Menurut catatan Bernard Francou, meskipun tim ekspedisi Peru (atau Ekuador) menghabiskan waktu yang jauh lebih lama dibanding dengan tim ekspedisi Laplandia (Finlandia) yang dipimpin Pierre Louis Moreau de Maupertuis, ternyata tim ekspedisi Peru (Ekuador) melakukan pengukuran dengan baik, dengan kesalahan hanya 58,5 m atau 0,05%. 

Yang menyedihkan adalah bahwa hasil yang mendekati sempurna itu harus dibayar dengan harga mahal: Bouguer pulang dengan kondisi kesehatan yang buruk, sedangkan La Condamine hampir tuli dan menderita penyakit reumatik.

Monumen Khatulistiwa di Ciudad Mitad del Mundo, Quito. Dokpri
Monumen Khatulistiwa di Ciudad Mitad del Mundo, Quito. Dokpri
Hasil yang didapat dari ekspedisi geodesi Prancis ini merupakan sebuah revolusi dalam ilmu pengetahuan. Salah satunya adalah dengan dibuktikannya bahwa bumi ini "diratakan" oleh kutub. Itu sebabnya manusia merasa seperti berada di permukaan yang datar. Mengukur tingkat meridian adalah tujuan utama ekspedisi tersebut.
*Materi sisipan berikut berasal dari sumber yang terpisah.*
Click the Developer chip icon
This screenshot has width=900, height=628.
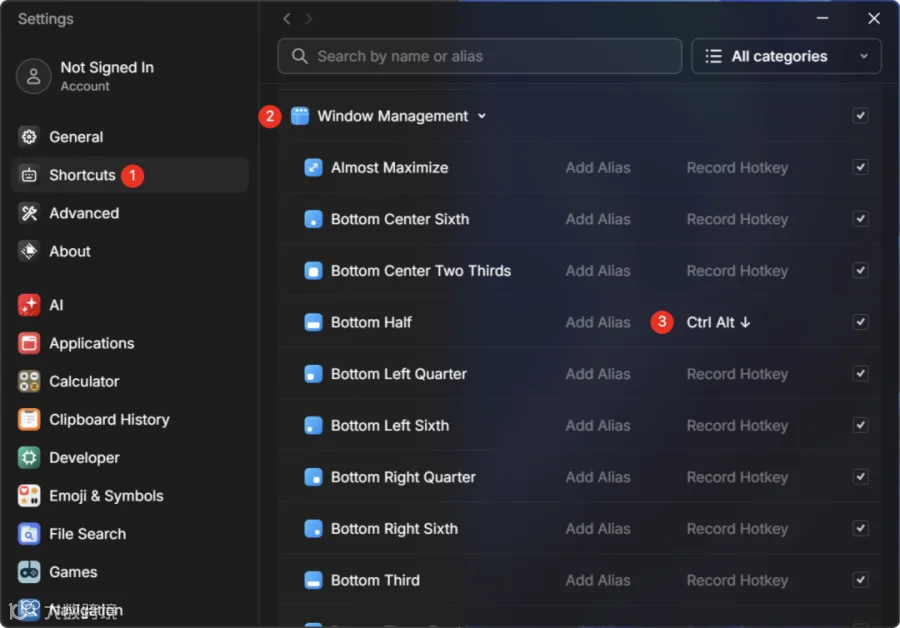[29, 458]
Dari hasil ekspedisi tersebut diharapkan dapat mengakhiri pertikaian tentang bagaimana sebenarnya bentuk bumi. Dan pertikaianpun berhasil diselesaikan. Sebagai catatan tambahan, La Condamine kemudian melakukan percobaan untuk menentukan meter sebagai ukuran panjang yang standar.

Dia menyarankan bahwa dasarnya adalah jarak tempuh dalam sedetik oleh pendulum di Ekuador. Pada 1791 Majelis Konstituante Prancis menerima model La Condamine untuk menetapkan ukuran meter.

Lalu, bagaimana dengan kelahiran negara Ekuador?

Menurut sebuah catatan, sebelum orang-orang Spanyol datang, di wilayah yang sekarang kita kenal dengan nama Ekuador ini didiami masyarakat yang hidup dengan sistem klan. Klan-klan tersebut membentuk suku-suku, dan di antara mereka membentuk aliansi yang sangat kuat. Namun, imperium Inca datang menyerang, sehingga hancurlah aliansi yang sudah berdiri cukup kuat.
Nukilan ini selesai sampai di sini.